About Us
Authority of the IRB
Sterling Independent Services, Inc. established Sterling Institutional Review Board in 1991. Sterling IRB is duly constituted (fulfilling FDA requirements for diversity), has written procedures for initial and continuing review of clinical trials, prepares written minutes of convened meetings, and retains records pertaining to the review and approval process, all in compliance with requirements defined in 21 CFR Parts 50, 56, 312 and 812 (Code of Federal Regulations) and ICH (International Conference on Harmonisation) guidance relating to GCP (Good Clinical Practice).
The Sterling Institutional Review Board is an appropriately constituted group that has been formally designated to review and monitor research involving human participants. In accordance with FDA regulations, an IRB has the authority to approve, require modifications in (to secure approval), or disapprove research. This group review serves an important role in the protection of the rights and welfare of human research participants.
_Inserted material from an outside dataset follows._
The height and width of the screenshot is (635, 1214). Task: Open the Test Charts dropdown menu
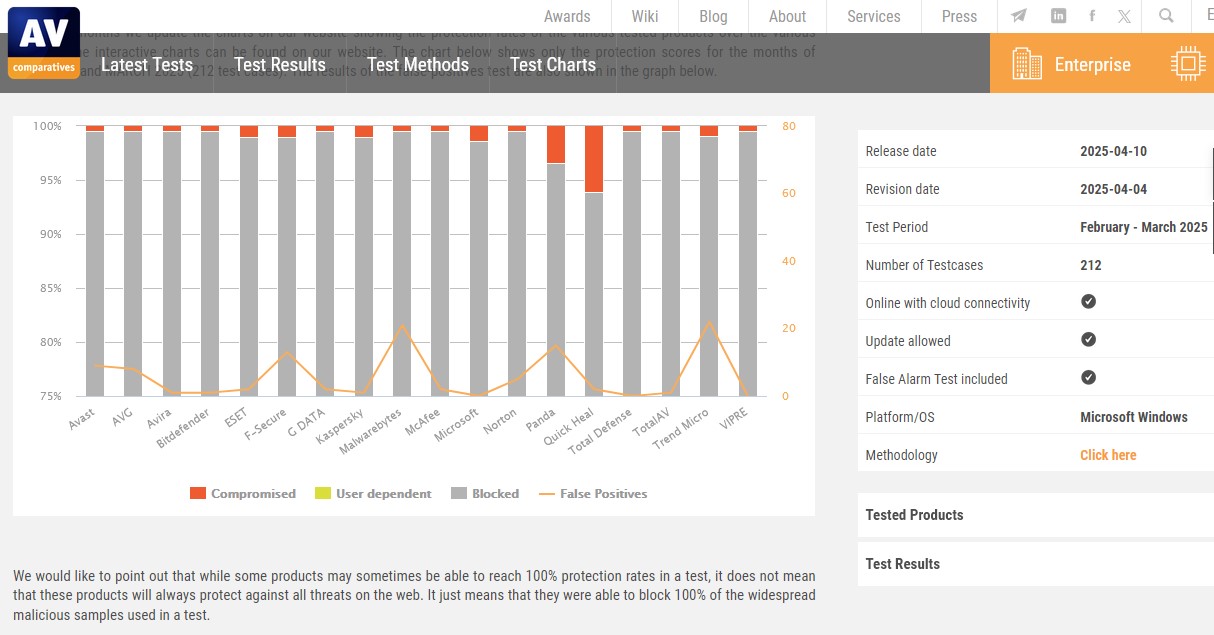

The purpose of IRB review is to assure, both in advance and by periodic review, that appropriate steps are taken to protect the rights and welfare of humans participating as subjects in research. To accomplish this purpose, IRBs use a group process to review research protocols and related materials (e.g., informed consent documents and investigator brochures) to ensure protection of the rights and welfare of human research participants.
The IRB reviews research in accordance with current Department of Health and Human Services (DHHS) and U.S. Food and Drug Administration (FDA) regulations. The primary purpose of the IRB is to protect the rights and welfare of human participants who take part in research.
More specifically, the IRB assures that:
- Risks to participants are minimized. For example, the IRB determines that procedures to be performed on participants: a) are consistent with sound research design and do not unnecessarily expose participants to risk, and b) that they are already being performed for diagnostic or treatment purposes.
- Risks to participants are reasonable in relation to any benefits that might be expected from taking part in a research study and to the importance of the knowledge that may result.
- Selection of participants is fair and equitable. For example, the IRB seeks to determine that no eligible individuals are denied the opportunity to take part in any study, particularly those from which they may benefit, based on an arbitrary criterion such as gender or because they do not speak English.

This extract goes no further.